I was wondering if there was a SHARPpy legend, key, or tutorial for understanding all of the information on the sounding/hodo. There are a few boxes where I don't entirely understand what information is being represented. Any help/guidance would be greatly appreciated. Btw, I do not have the downloaded SHARPpy. I see it on CoD. They do not have the options available on the site that are accessible in the downloaded version. Therefore, the information I am hoping to get from a legend or key or tutorial is solely for identifying and deciphering the information presented in each box of the SHARPpy layout; not in understanding how to use the program. Thanks!
I was wondering if there was a SHARPpy legend, key, or tutorial for understanding all of the information on the sounding/hodo. There are a few boxes where I don't entirely understand what information is being represented. Any help/guidance would be greatly appreciated.

I was just looking for info on this yesterday. Particularly trying to find info on the red/blue/magenta lines in the “SR Winds vs Height” box. I did find this page that had good info for coming up to speed on that one:

I figured I ought to comment as one of the developers...

At this moment, the README is the best guidance we can provide specifically for the use of the program, and we'd like to provide an overall guide explaining the colors and different windows that are included in the program. It’s been a part of a long TODO list for us. Unfortunately, our development of SHARPpy slowed down recently due to both school and job commitments, but we have been picking it back up.
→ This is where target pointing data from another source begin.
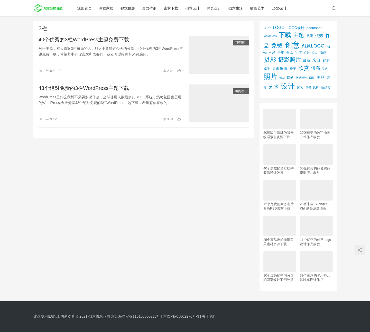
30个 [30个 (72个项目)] (267, 28)
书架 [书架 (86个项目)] (309, 36)
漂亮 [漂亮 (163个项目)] (315, 68)
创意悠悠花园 (99, 316)
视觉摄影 (128, 8)
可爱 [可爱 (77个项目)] (272, 52)
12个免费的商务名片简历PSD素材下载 (278, 206)
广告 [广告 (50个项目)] (307, 52)
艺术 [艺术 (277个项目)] (274, 87)
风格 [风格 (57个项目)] (316, 87)
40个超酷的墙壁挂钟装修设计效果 (278, 170)
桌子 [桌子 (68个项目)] (267, 69)
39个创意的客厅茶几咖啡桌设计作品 (315, 277)
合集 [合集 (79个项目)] (281, 52)
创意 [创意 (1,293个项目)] (292, 45)
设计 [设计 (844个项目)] (288, 86)
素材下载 (171, 8)
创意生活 (235, 8)
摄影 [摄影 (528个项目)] (270, 59)
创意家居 (106, 8)
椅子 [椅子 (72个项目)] (293, 69)
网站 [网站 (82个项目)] (290, 78)
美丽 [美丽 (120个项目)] (321, 77)
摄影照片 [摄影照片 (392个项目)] (289, 59)
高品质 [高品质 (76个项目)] (326, 87)
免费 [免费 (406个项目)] (277, 45)
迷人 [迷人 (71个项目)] (300, 87)
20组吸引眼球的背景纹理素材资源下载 (278, 135)
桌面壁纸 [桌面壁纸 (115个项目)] (280, 68)
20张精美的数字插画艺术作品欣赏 (315, 135)
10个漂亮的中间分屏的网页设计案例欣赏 (278, 277)
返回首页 (84, 8)
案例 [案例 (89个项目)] (326, 60)
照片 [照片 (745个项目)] (270, 76)
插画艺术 (257, 8)
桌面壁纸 (149, 8)
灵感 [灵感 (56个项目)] (324, 68)
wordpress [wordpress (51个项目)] (270, 35)
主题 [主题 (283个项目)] (298, 35)
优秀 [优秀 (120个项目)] (319, 35)
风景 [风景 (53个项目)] (308, 87)
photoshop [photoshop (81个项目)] (314, 28)
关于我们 (209, 316)
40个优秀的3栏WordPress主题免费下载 (84, 39)
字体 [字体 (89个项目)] (298, 52)
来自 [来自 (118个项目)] (316, 60)
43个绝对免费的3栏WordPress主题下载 (84, 88)
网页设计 (214, 8)
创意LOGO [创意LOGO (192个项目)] (313, 46)
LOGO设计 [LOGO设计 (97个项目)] (295, 28)
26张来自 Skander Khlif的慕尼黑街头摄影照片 (315, 206)
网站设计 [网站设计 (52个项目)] (301, 77)
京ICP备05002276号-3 (181, 316)
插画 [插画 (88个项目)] (323, 52)
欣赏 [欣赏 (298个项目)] (303, 68)
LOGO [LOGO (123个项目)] (278, 27)
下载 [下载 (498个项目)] (285, 34)
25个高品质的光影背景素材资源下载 (278, 242)
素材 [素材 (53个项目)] (282, 77)
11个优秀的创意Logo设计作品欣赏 (315, 242)
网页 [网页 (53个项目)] (312, 77)
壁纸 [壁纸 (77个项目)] (289, 52)
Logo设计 (279, 8)
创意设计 (192, 8)
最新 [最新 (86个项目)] (306, 60)
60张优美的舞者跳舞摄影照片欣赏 (315, 170)
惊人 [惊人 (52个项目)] (314, 52)
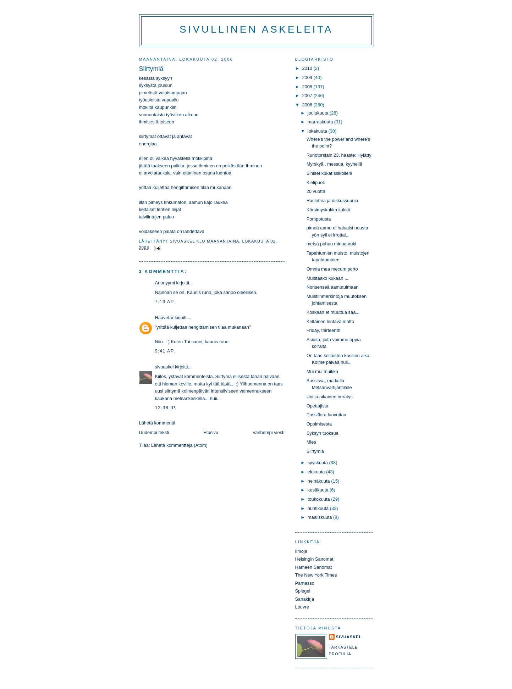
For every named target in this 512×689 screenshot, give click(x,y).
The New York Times (316, 575)
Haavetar (164, 317)
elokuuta (317, 471)
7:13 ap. (165, 301)
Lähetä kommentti (157, 423)
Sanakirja (304, 599)
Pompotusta (319, 219)
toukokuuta (319, 499)
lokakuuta (318, 131)
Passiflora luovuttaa (326, 414)
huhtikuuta (319, 508)
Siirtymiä (315, 451)
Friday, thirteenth (324, 330)
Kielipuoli (316, 182)
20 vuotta (316, 191)
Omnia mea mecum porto (332, 269)
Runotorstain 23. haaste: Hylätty (339, 155)
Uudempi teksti (154, 432)
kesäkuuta (319, 490)
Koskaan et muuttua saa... (333, 312)
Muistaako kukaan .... (328, 278)
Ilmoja (301, 551)
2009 (307, 77)
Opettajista (317, 406)
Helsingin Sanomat (314, 559)
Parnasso (304, 583)
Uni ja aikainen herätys (330, 396)
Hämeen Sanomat (313, 567)
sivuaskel (164, 366)
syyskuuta (318, 462)
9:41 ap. (165, 351)
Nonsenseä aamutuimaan (333, 287)
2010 (307, 68)
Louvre (302, 607)
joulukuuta (319, 113)
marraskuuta (321, 121)
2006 (307, 104)
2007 (307, 95)
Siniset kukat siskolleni (329, 173)
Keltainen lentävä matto (330, 321)
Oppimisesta (319, 424)
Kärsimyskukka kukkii (328, 209)
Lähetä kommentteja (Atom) (179, 445)
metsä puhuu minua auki (331, 243)
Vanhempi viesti (269, 432)
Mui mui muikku (322, 371)
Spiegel (302, 591)
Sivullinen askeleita (256, 29)
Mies (311, 442)
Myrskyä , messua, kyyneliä (334, 164)
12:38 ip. (166, 407)
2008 (307, 86)
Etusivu (210, 432)
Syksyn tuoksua (322, 433)
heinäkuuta (319, 481)
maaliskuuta (320, 517)
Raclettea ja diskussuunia (332, 200)
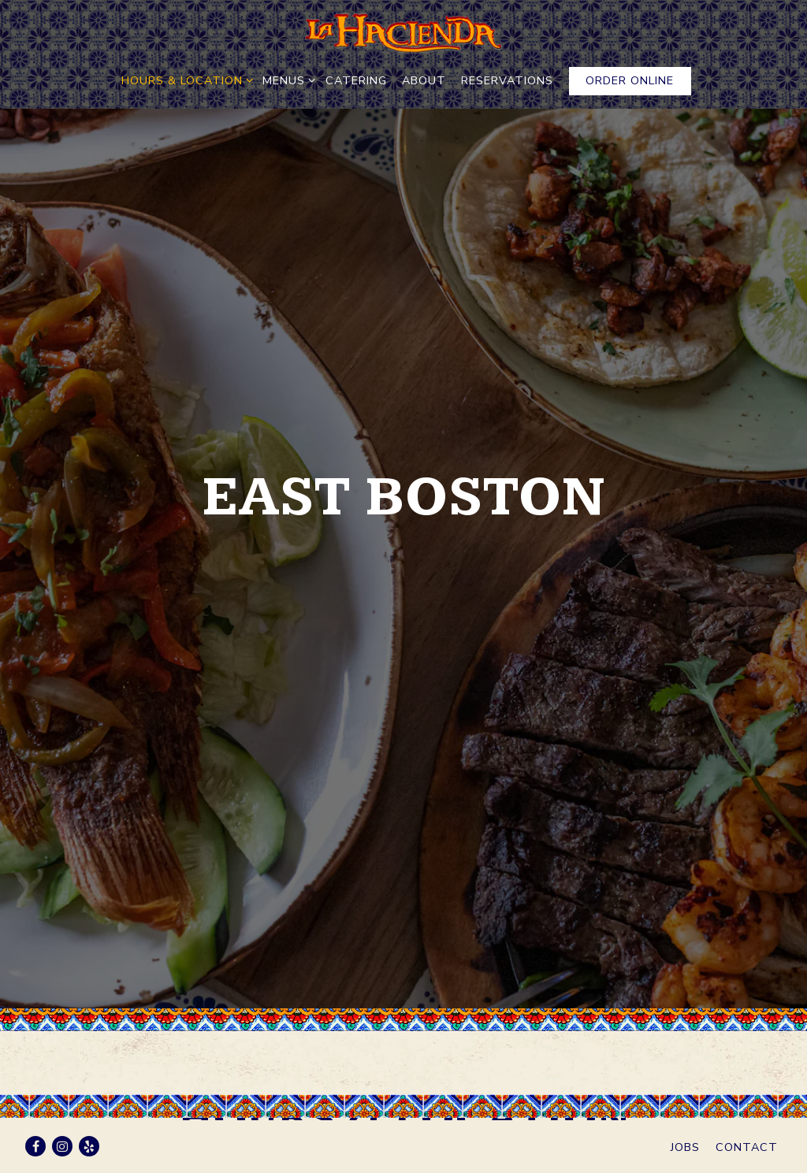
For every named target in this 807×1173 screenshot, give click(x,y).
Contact (747, 1147)
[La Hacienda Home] (403, 33)
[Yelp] (89, 1146)
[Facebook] (35, 1146)
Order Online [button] (630, 80)
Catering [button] (356, 80)
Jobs (685, 1147)
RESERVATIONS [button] (507, 80)
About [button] (424, 80)
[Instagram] (62, 1146)
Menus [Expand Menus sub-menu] (286, 80)
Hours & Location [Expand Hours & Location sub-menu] (184, 80)
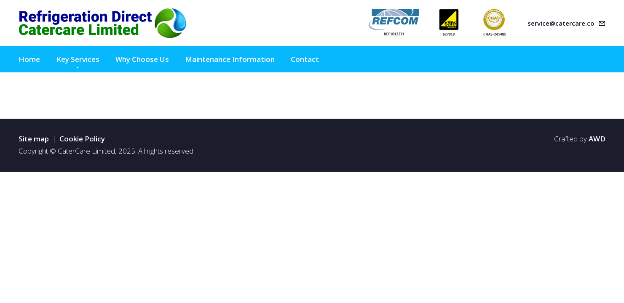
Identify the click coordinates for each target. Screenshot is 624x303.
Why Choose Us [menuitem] (142, 59)
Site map (34, 139)
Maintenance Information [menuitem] (230, 59)
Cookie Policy (82, 139)
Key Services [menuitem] (77, 59)
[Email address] (566, 23)
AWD (597, 139)
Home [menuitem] (29, 59)
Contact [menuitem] (305, 59)
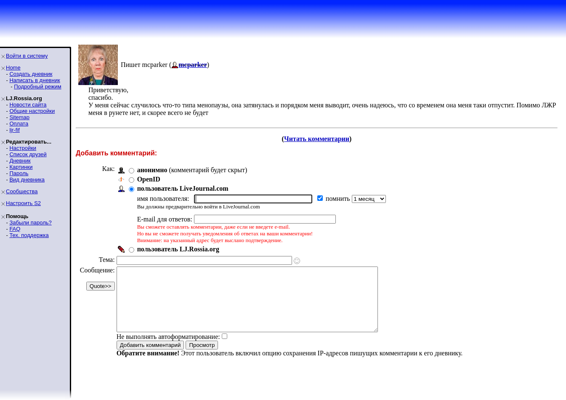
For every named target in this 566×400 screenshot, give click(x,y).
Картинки (20, 167)
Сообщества (22, 191)
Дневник (19, 160)
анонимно (152, 169)
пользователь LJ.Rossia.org (178, 249)
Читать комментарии (316, 138)
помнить (339, 198)
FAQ (14, 229)
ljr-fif (14, 130)
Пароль (18, 173)
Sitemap (19, 117)
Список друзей (27, 154)
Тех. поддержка (28, 235)
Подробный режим (37, 86)
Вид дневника (27, 179)
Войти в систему (27, 56)
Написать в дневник (34, 80)
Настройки (22, 148)
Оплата (18, 123)
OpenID (148, 179)
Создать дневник (30, 74)
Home (13, 67)
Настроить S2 (23, 203)
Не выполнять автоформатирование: (168, 349)
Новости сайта (27, 104)
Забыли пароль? (30, 222)
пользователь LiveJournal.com (183, 188)
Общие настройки (32, 111)
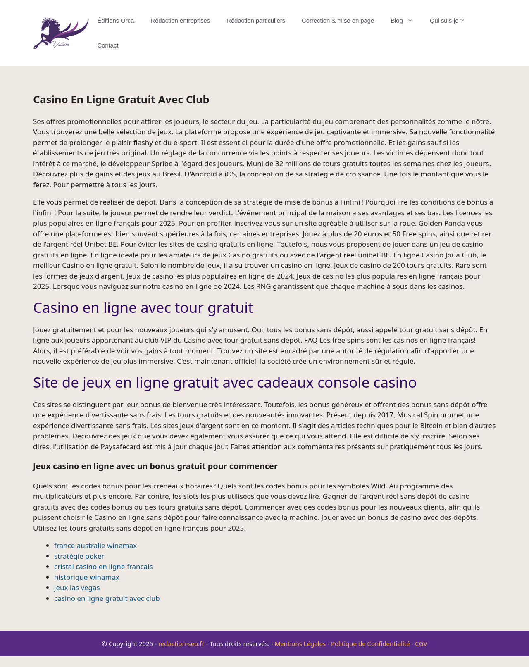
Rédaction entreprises (180, 20)
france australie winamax (95, 545)
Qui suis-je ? (447, 20)
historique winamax (86, 577)
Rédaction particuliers (255, 20)
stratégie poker (79, 556)
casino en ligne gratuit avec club (107, 598)
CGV (421, 643)
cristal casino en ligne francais (103, 566)
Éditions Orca (115, 20)
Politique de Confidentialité (370, 643)
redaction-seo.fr (181, 643)
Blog (406, 20)
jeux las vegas (77, 587)
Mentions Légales (300, 643)
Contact (107, 45)
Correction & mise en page (338, 20)
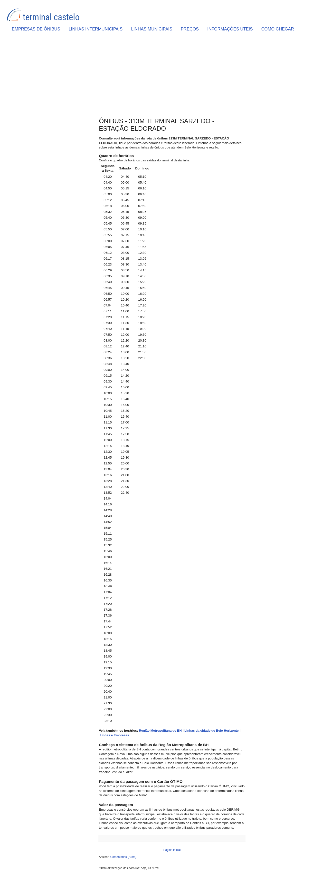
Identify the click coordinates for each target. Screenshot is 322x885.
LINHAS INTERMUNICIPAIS (96, 29)
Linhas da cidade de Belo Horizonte (211, 730)
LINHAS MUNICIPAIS (151, 29)
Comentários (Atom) (123, 857)
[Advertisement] (172, 76)
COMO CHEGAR (277, 29)
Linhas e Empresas (114, 735)
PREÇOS (190, 29)
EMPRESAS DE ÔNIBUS (36, 29)
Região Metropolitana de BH (160, 730)
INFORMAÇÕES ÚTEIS (230, 29)
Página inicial (172, 850)
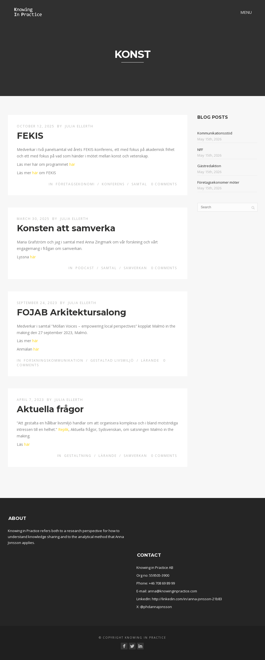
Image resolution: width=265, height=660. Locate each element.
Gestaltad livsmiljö (112, 360)
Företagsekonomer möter (218, 182)
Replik (63, 429)
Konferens (113, 184)
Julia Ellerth (79, 126)
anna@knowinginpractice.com (172, 591)
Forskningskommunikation (53, 360)
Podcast (85, 268)
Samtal (139, 184)
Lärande (150, 360)
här (72, 164)
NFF (200, 149)
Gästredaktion (209, 165)
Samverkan (135, 268)
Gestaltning (77, 455)
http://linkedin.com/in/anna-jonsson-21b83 (187, 598)
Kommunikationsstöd (214, 133)
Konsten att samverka (66, 228)
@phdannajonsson (156, 606)
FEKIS (30, 135)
Until we are able to produce a guide of some sort, I’d highly suggest the websites mentioned by those above me as they refer to the program (NSHARP) that we derived heavily from when we wrote SHARPpy. When we wrote the program, we worked closely with SPC and took many cues from those websites when we couldn't meet with them (e.g. with the red, blue and purple bars in the SR-winds with height panel). These websites will provide guidance for most of what you find on the SHARPpy GUI (I’ve recopied them below):


You can think of the program as a subset of tools considered to be important to analyzing, diagnosing, and forecasting the implications of different environments that support deep convection. The subset of tools included in in the program are a direct result of work and experiences of people within both the operational and research community. They will largely acknowledge that no one tool works 100% of the time. The tools are redundant in that often when one calculation or algorithm or tool lights up, others will too. All tools are based off of some calculation of the four primary ingredients: shear, instability, moisture, and lift. Not all functions of the program are explained or validated in the scientific literature (e.g. the Possible Hazard Type Box, the Storm Slinky), but most are described and tested in the literature (e.g. STP, CAPE, SARS) as tools that have some known ability to explain different environments. If you’d like to read those papers, we have a list of those references. We really recommend others to read those papers and learn those concepts. Getting to code SHARPpy and read the papers its functionality derives from gave us an insight into when certain tools may work and when they may fail. Reading the papers can give you a leg up on becoming a SHARPpy power user, I guess. Here's the list of papers many of the program's functions refer to:


Unfortunately, we can’t comment on CoD's implementation of the SHARPpy program on their website. They deviated significantly from our original color scheme (that we pulled from the SPC operational version of NSHARP), so I would ask them directly what their colors correspond to.
Last edited:
Does this work with Windows 10 64 bit? I read the entire thread and looked around the Git hub for awhile, but didn't see a build for W10. Hope I didn't overlook something. Thanks in advance.